Supervised Learning:
- Linear Discriminant Analysis.
- Logistic Discrimination.
- Flexible Discriminant Analysis.
- Instance-based learning: K-Nearest-Neighbors.
PAC-learnability. The special case of a finite family of classifiers.

B. Methods: Vapnik-Chervonenkis classes and empirical process theory: (1.5 weeks)

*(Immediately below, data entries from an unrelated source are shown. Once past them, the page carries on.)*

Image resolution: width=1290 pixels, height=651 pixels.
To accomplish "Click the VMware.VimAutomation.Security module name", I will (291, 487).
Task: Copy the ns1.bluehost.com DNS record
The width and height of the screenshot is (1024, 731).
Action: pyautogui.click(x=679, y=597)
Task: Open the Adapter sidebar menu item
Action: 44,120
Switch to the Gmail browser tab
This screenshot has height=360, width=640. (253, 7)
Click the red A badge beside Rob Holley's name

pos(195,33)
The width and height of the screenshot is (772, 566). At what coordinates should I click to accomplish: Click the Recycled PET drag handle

VC-classes , exponential bounds, and PAC-learnability.
Glivenko-Cantelli classes of functions.
``universal'' Glivenko-Cantelli classes of functions.
An introduction to ``uniform'' exponential bounds.

II.

Classification and Decision Trees: (2 weeks)
A. Classification and decision trees: (1 week)

Bagging.
Boosting.
weakly-dependent classifiers.

B. Exponential bounds, Part II: (1 week)

Isoperimetric inequalities (Talagrand).
Massart's inequalities.

III.

Model Complexity: Penalization and Model Selection: (3.5 weeks)
A. Approaches to model selection: (1 week)

Prunning decision trees.
AIC, BIC.
Vapnik's risk minimization.

B. Empirical Penalization and Exponential bounds, Part III: (2.5 weeks)

Koltchinskii's approach: Rademacher penalties.
Birgé and Massart: model selection and ``Oracle inequalities''.

Some Reference Books:

Devroye, L., Gyorfi, and Lugosi, G. (1996). A Probabilistic Theory of Pattern Recognition.Springer, New York.
Mitchell, T. (1997). Machine Learning. McGraw-Hill, New York.
Ripley, B. D. (1996). Pattern Recognition and Neural Networks. Cambridge University Press.
Vapnik, V. (1998). Statistical Learning Theory. Wiley, New York.
Vidyasagar, M. (1997). A Theory of Learning and Generalization. Springer, New York.